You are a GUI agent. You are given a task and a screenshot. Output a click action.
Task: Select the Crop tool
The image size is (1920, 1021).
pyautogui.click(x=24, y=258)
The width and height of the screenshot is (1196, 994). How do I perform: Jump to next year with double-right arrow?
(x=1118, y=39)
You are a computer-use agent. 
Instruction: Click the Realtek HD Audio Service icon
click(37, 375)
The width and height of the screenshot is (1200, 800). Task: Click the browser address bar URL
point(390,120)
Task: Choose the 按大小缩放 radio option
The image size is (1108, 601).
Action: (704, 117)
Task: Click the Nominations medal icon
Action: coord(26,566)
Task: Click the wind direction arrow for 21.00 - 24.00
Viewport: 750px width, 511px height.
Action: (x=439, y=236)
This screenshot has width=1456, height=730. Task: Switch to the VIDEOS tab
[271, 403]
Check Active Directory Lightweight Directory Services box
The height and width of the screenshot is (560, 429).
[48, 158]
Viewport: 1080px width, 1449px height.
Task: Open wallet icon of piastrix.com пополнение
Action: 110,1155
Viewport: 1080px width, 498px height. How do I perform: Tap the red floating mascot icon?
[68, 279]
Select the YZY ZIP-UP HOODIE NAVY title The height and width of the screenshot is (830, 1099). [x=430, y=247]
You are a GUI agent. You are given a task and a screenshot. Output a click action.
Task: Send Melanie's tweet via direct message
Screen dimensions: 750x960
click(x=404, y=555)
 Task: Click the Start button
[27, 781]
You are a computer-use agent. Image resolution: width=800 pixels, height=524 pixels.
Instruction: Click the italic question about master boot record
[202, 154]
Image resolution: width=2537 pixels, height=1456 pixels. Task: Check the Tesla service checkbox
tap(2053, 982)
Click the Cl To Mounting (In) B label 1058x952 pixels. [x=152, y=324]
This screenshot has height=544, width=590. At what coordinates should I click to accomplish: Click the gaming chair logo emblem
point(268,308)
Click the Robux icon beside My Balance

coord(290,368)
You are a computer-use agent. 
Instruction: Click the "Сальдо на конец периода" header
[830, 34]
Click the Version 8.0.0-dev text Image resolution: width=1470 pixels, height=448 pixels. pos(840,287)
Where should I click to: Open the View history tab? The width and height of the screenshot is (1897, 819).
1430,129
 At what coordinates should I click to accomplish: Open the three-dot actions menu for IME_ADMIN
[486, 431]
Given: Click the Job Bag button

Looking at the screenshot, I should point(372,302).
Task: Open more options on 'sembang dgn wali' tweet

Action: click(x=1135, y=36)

=====

> _WRITTEN INSTRUCTION_:
Report every line of the data above that contains the word "Check".

> _RESULT BELOW_:
Check Active Directory Lightweight Directory Services box
Image resolution: width=2537 pixels, height=1456 pixels. Task: Check the Tesla service checkbox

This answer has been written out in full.